Der Versicherungskonzern Zurich trennt sich von seinem in Abwicklung befindlichen Bestand an deutschen Ärztehaftpflichtpolicen – ein sogenannter Run-off. Das Portfolio mit Reserven für potenzielle Schadensfälle von zuletzt 450 Millionen Dollar gehe an den Run-off-Spezialisten Catalina Insurance Ireland, wie die Nachrichtenagentur Reuters meldet. Eine entsprechende Vereinbarung sei abgeschlossen worden, teilte Zurich am Dienstagabend ohne Angaben zum Kaufpreis mit.

Die Abwicklung des Bestandes werde sich leicht positiv auf Kapital und Gewinn auswirken, erklärte die Versicherung weiter. "Die Transaktion reduziert Risiken, setzt den Prozess zur Vereinfachung der Gruppenorganisation fort und setzt Kapital aus Tätigkeitsbereichen frei, die nicht länger zum Kerngeschäft zählen", sagte Zurich-Finanzchef George Quinn.

Das Neun-Monats-Ergebnis fiel mau aus. Europas fünftgrößter Versicherer kam in den ersten neun Monaten nicht vom Fleck. In der größten Sparte Schaden- und Unfallversicherung sanken die Prämieneinnahmen um zwei Prozent auf 25,35 Milliarden US-Dollar (21,84 Mrd. Euro), wie die Assekuranz am Donnerstag mitteilte. Bereinigt um Zukäufe und Veräußerungen sowie Wechselkurseffekte ergab sich im Vorjahresvergleich ein kaum spürbares Plus von einem Prozent. In der Lebensversicherung stagnierten die Prämieneinnahmen mit 3,47 Milliarden Dollar (drei Mrd. Euro) auf Vorjahresniveau.
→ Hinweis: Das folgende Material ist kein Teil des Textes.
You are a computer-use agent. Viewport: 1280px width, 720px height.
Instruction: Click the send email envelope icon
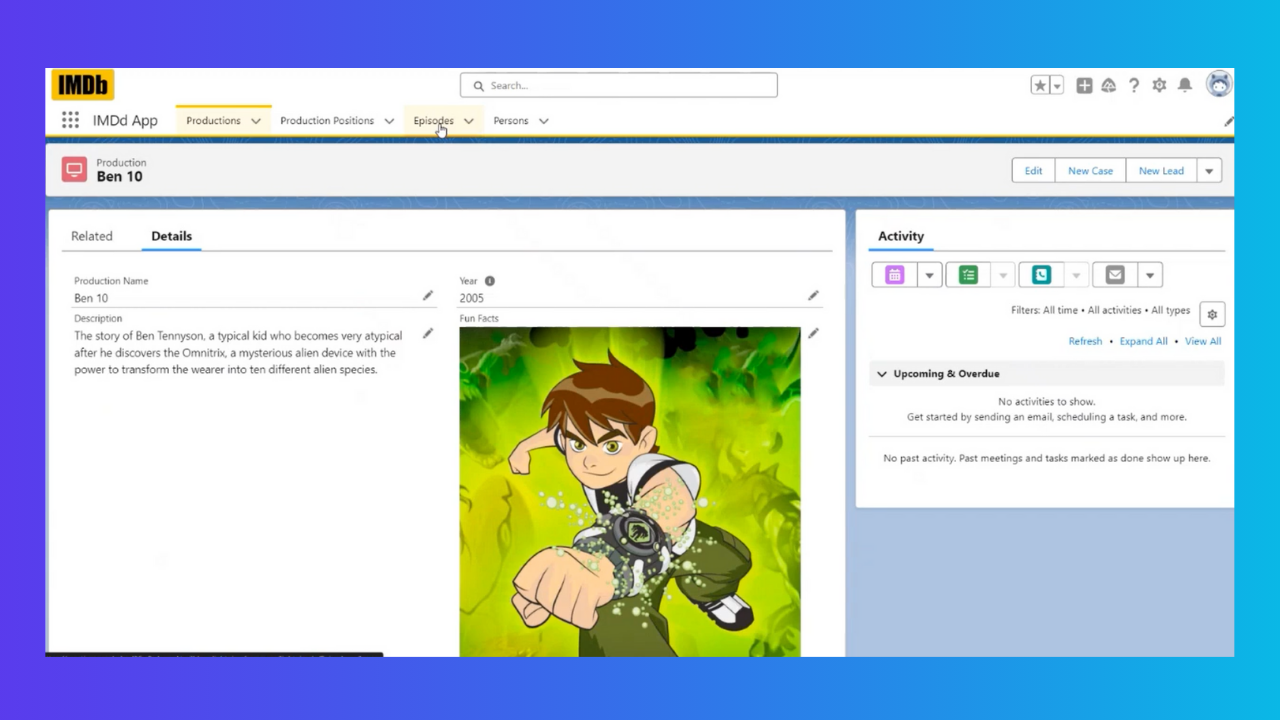coord(1115,275)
Kein Run-off bei Lebenspolicen geplant
Anders als Wettbewerber hat der Versicherer vor knapp zwei Wochen dagegen bekräftigt, seinen in Abwicklung befindlichen Bestand an älteren, klassischen Lebensversicherungen nicht an eine externe Gesellschaft abgeben zu wollen. Einen solchen Schritt überlegen zurzeit die Konkurrenten Ergo, Generali und auch Axa.

Damit haben sie eine Diskussion entfacht: Andere Versicherer befürchten dadurch einen generellen Vertrauensverlust gegenüber der Branche. Schließlich werben die Gesellschaften damit, dass sie ihre Kunden ein Leben lang finanziell begleiten. (jb/ps)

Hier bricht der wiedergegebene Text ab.